> _Trecho fornecido_
--*--

Decisão do TJRJ derruba votação realizada em "sessão relâmpago" e mantém indefinição no comando do Legislativo fluminense.
RIO DE JANEIRO – Em uma decisão que aprofunda a crise institucional no estado, o Tribunal de Justiça do Rio de Janeiro (TJRJ) suspendeu, na noite desta quinta-feira (26), a eleição de Douglas Ruas (PL) para a presidência da Assembleia Legislativa (Alerj). Com a liminar, a votação ocorrida horas antes perde o efeito, e Ruas deixa de ser o presidente eleito da Casa.
O Rito sob Questionamento
A eleição havia ocorrido em uma sessão extraordinária convocada às pressas após a cassação de Rodrigo Bacellar. No entanto, deputados de oposição acionaram o Judiciário alegando irregularidades no rito processual. A decisão judicial acatou o argumento de que a convocação não respeitou os prazos regimentais e feriu princípios de transparência e o sigilo do voto, conforme jurisprudência recente do Supremo Tribunal Federal (STF).
Quem Comanda o Rio Agora?
A anulação da eleição cria um "vácuo" temporário na linha sucessória estadual, uma vez que o governador e o vice-governador também enfrentam processos de afastamento.

--*--

> _Informações extraídas_
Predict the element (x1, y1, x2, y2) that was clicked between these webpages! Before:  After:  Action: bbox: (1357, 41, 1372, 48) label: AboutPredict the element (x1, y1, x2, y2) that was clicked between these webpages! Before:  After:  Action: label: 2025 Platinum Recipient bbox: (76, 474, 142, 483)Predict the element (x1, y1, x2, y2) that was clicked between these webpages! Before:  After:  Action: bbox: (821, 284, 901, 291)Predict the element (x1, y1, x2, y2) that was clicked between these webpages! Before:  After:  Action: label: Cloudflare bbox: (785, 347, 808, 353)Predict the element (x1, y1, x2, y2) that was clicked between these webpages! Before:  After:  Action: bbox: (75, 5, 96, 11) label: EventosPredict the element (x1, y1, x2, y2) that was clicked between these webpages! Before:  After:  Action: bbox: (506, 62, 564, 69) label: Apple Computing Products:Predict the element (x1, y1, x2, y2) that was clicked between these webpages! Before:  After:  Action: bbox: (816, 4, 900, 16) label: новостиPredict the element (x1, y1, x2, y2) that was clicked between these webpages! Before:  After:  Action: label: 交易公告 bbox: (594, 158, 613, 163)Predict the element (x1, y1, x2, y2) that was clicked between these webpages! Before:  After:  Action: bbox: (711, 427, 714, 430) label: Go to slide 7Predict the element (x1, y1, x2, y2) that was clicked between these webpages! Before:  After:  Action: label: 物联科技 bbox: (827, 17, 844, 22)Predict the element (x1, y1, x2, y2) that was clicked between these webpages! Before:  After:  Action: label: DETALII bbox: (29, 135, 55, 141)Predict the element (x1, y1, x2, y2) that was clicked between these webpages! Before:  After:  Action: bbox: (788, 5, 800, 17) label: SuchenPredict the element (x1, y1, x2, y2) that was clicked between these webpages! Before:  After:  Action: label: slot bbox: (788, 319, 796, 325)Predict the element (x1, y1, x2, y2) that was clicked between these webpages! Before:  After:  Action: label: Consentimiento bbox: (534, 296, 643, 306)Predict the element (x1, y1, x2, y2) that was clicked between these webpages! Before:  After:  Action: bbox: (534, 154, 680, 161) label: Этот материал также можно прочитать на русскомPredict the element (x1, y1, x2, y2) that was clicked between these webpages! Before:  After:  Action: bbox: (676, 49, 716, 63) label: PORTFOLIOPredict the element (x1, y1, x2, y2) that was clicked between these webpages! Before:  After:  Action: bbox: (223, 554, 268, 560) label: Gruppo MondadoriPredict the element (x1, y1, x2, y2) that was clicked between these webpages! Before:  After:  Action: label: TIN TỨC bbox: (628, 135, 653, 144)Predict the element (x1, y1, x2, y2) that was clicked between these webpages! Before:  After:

--*--

> _Instrução A_
Segundo o texto sobre a suspensão da eleição na Alerj, após qual acontecimento foi convocada a sessão extraordinária?
> _Instrução B_
Escreva a continuação da notícia sobre a suspensão da eleição na Alerj, partindo da última frase apresentada.

> _Área de resposta A_
A sessão foi convocada após a cassação de Rodrigo Bacellar.

> _Área de resposta B_
Na Alerj: O comando interino volta para as mãos do deputado Guilherme Delaroli (PL), vice-presidente em exercício, até que uma nova eleição seja convocada seguindo as normas judiciais.
No Palácio Guanabara: O desembargador Ricardo Couto, presidente do TJRJ, permanece como governador em exercício do Rio de Janeiro, garantindo a continuidade administrativa do estado.
Próximos Passos
A mesa diretora da Alerj deve ser notificada oficialmente nas próximas horas. A expectativa é que o departamento jurídico da Casa tente recorrer da decisão, enquanto partidos de oposição articulam uma nova candidatura para enfrentar o grupo de Douglas Ruas em um novo pleito.
Ainda não há data confirmada para a realização de uma nova votação, que deverá seguir regras mais rígidas de publicidade e prazo para registro de chapas.